Aim of the task: Find every line below that contains the word "button" and copy each one out in full.

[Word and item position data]
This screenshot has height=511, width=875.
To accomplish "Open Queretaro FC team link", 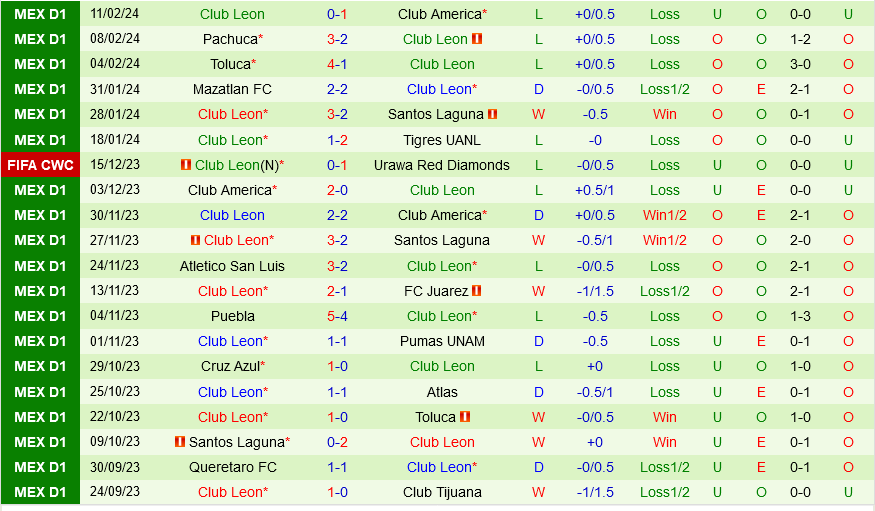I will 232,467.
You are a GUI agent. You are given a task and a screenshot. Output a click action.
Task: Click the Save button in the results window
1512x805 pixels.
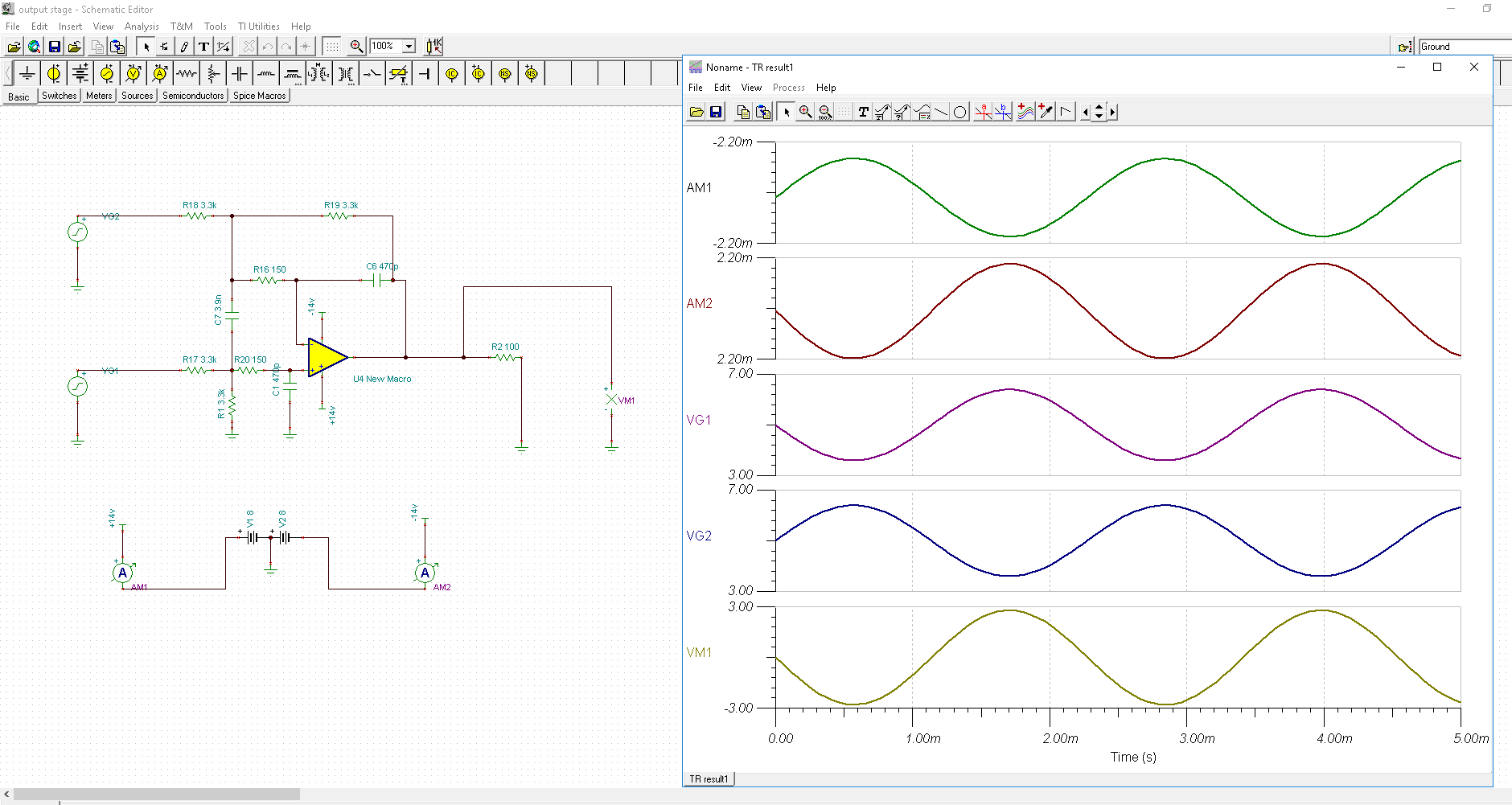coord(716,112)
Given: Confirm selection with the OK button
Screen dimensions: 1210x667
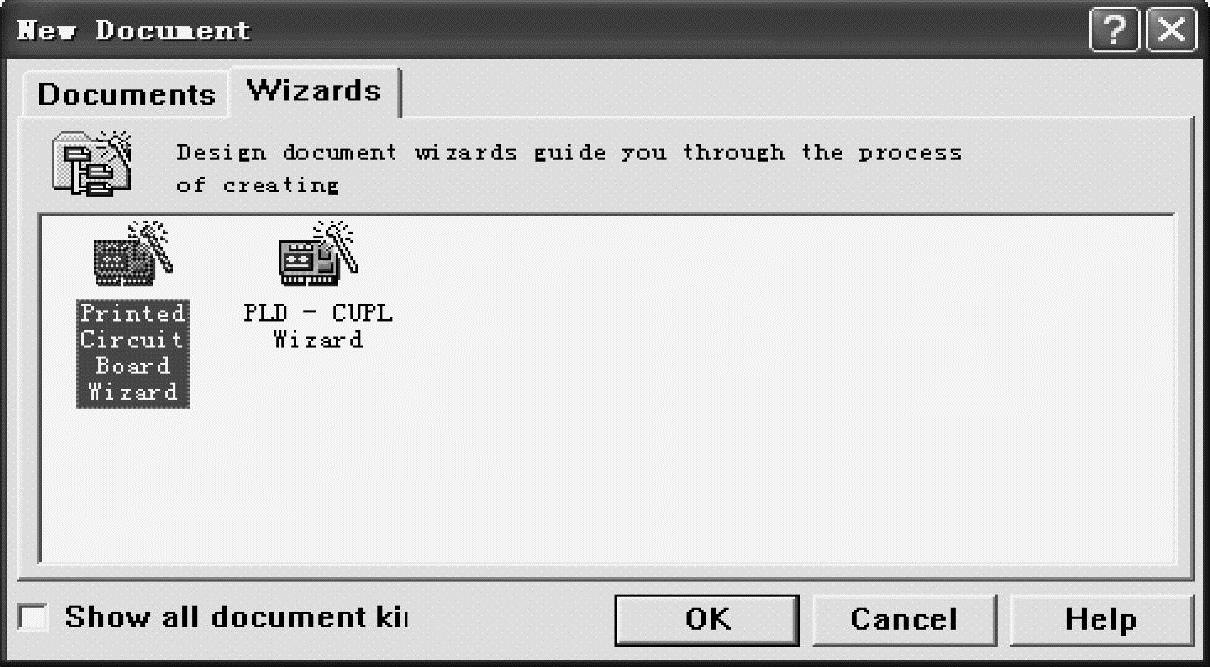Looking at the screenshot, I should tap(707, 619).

Solution for this task:
Task: Click the Save button in the results window
Given: Confirm selection with the OK button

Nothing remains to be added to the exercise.